Brief: Output the lines of the listing below exactly, starting at the line containing "Switch to the Conditional Actions list tab" and stopping after the last line, with any pictures dropped.

Provided records:
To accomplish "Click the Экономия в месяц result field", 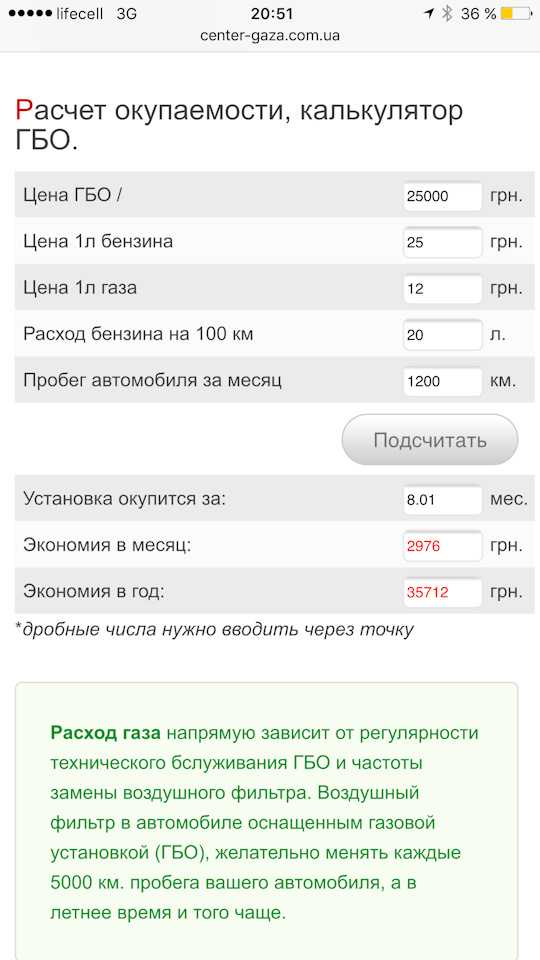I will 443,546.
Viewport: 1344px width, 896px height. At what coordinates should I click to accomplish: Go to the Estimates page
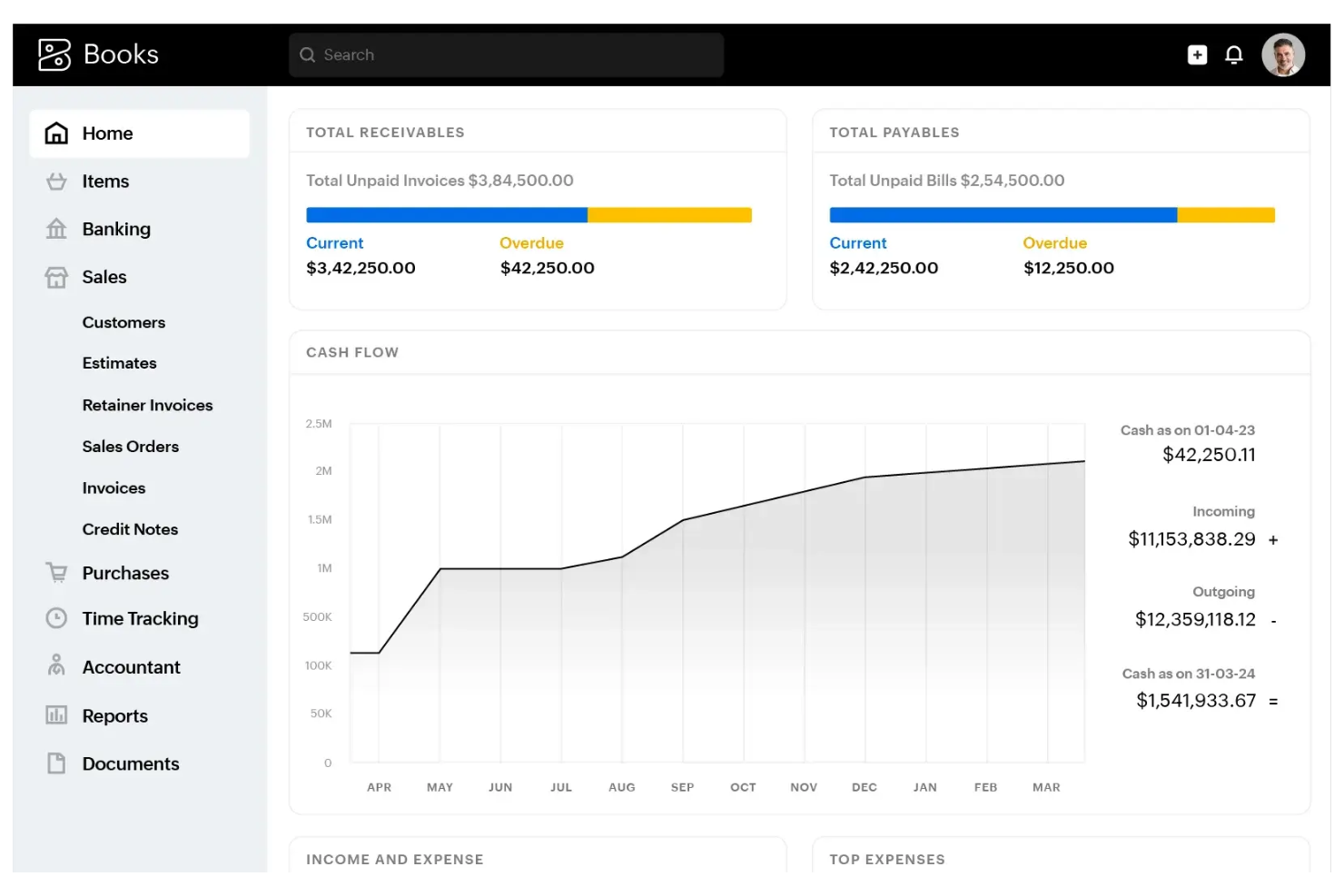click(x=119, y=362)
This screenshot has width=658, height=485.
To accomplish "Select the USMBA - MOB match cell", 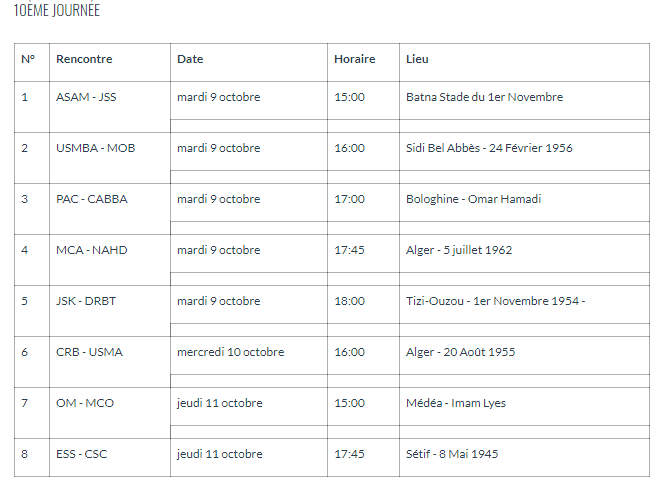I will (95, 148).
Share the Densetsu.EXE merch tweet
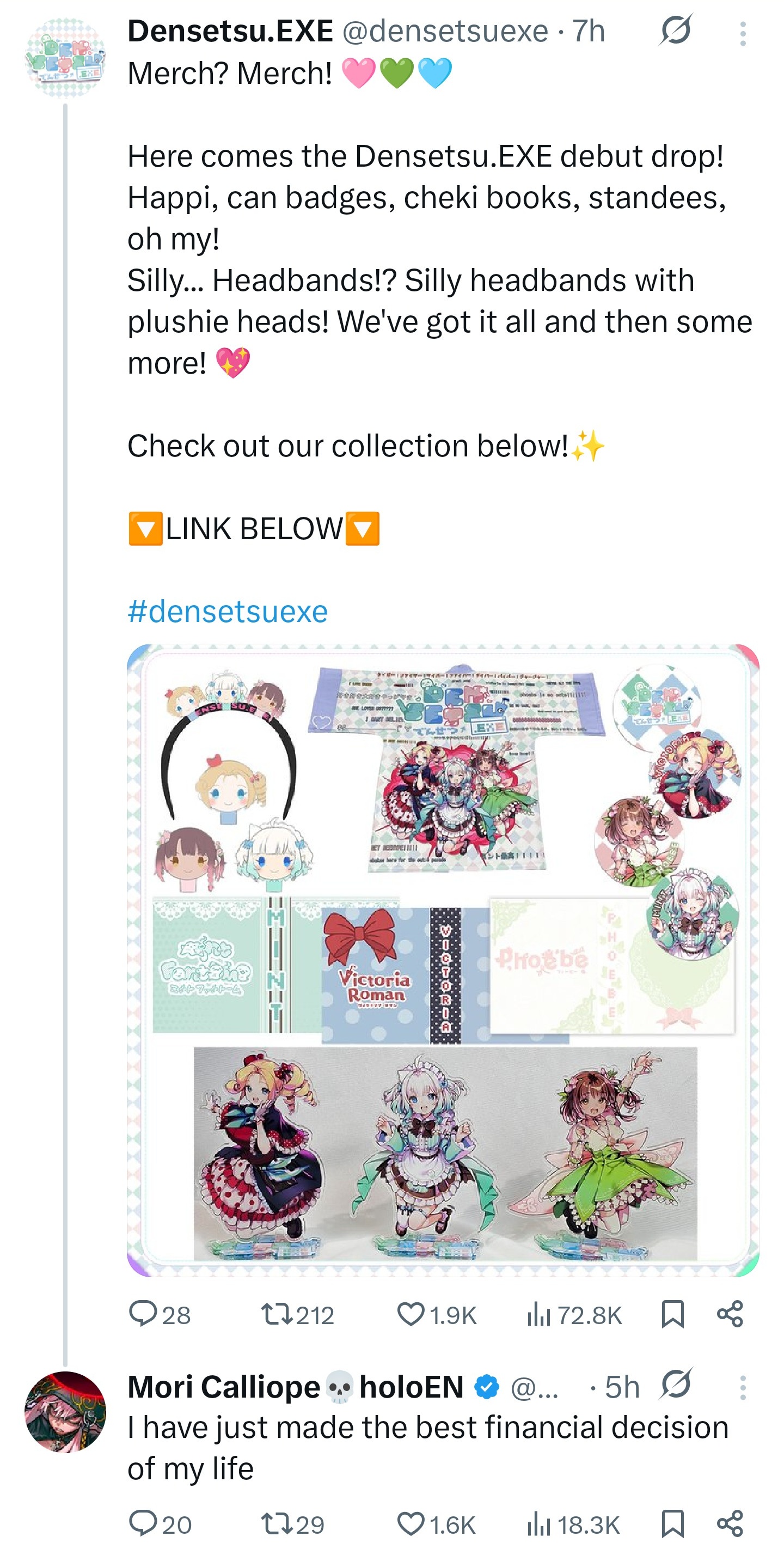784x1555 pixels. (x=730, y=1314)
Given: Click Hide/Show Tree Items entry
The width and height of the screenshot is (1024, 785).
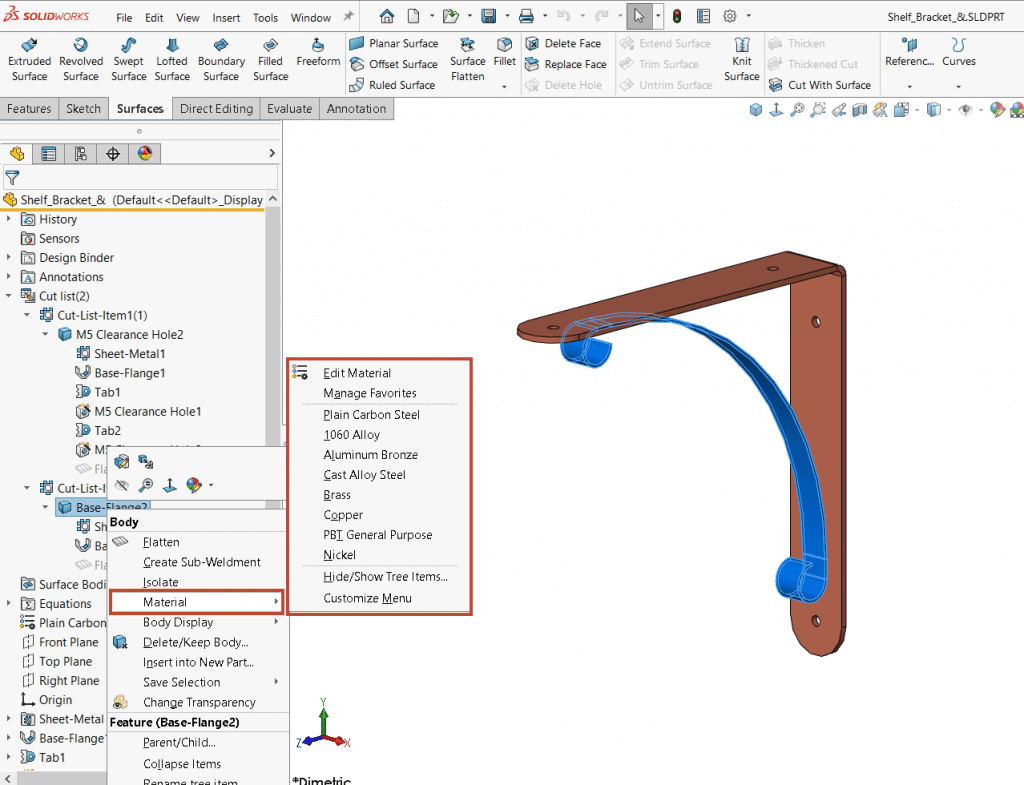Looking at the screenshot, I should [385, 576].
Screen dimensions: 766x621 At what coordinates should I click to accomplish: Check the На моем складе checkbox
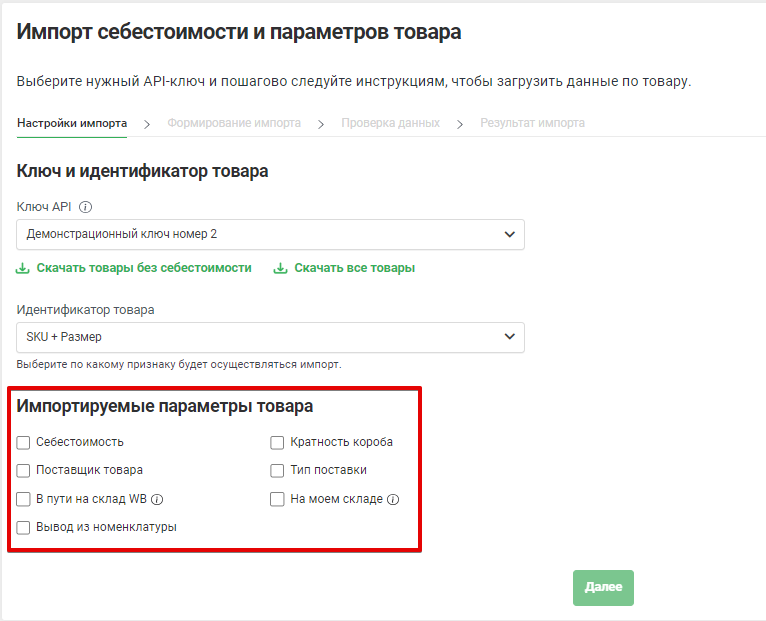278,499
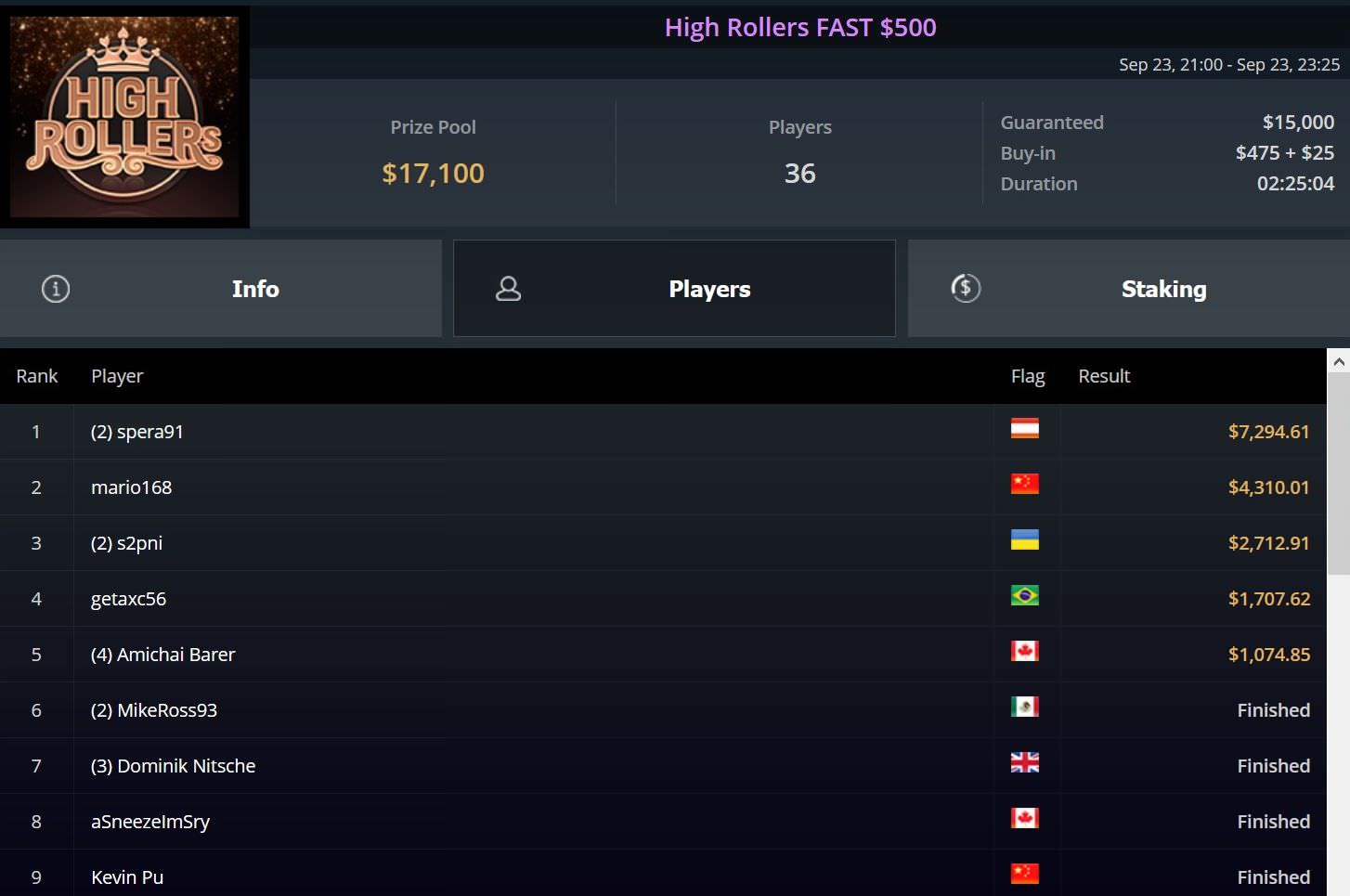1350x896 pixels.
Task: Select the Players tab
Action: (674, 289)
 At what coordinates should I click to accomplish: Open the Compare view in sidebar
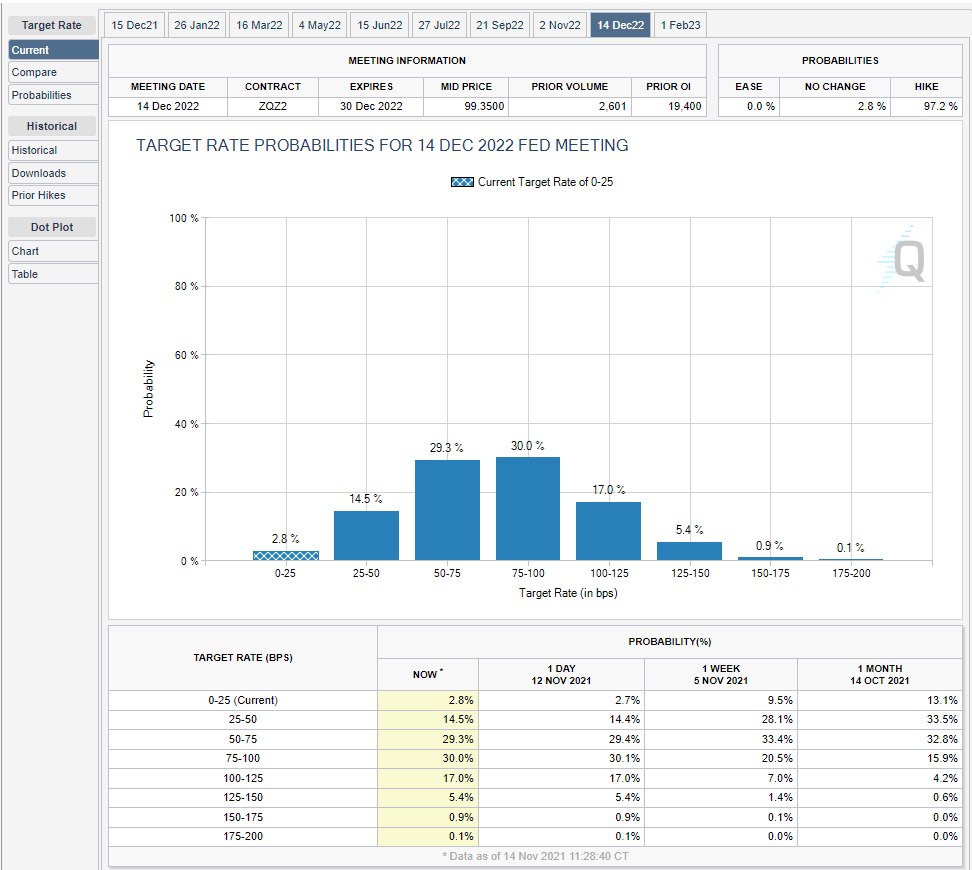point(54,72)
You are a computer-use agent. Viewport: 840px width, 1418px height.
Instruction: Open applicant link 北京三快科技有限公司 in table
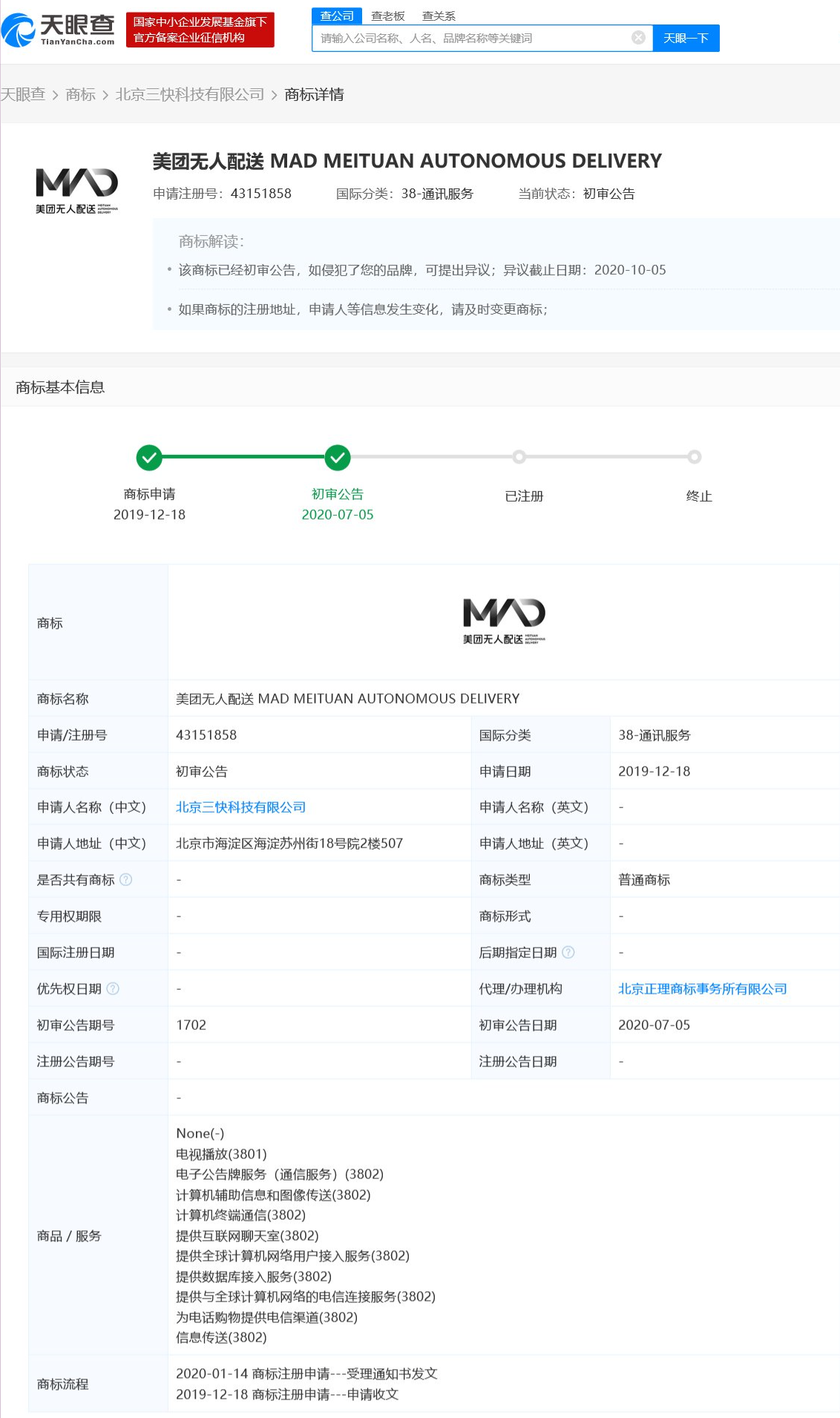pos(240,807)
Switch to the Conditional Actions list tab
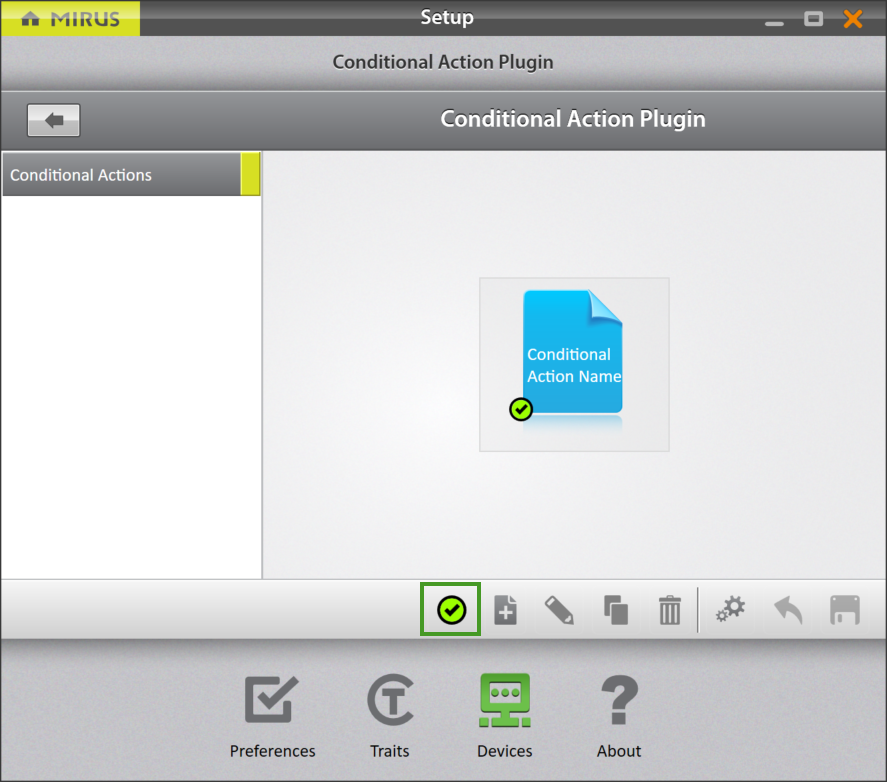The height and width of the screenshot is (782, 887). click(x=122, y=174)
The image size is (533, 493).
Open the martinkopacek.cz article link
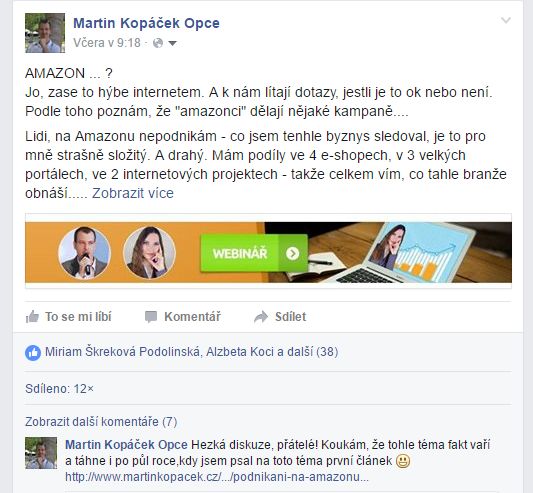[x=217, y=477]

Result of this task:
Switch to the Conditional Actions list tab
The height and width of the screenshot is (782, 887). click(x=122, y=174)
The image size is (533, 493).
Open the martinkopacek.cz article link
[x=217, y=477]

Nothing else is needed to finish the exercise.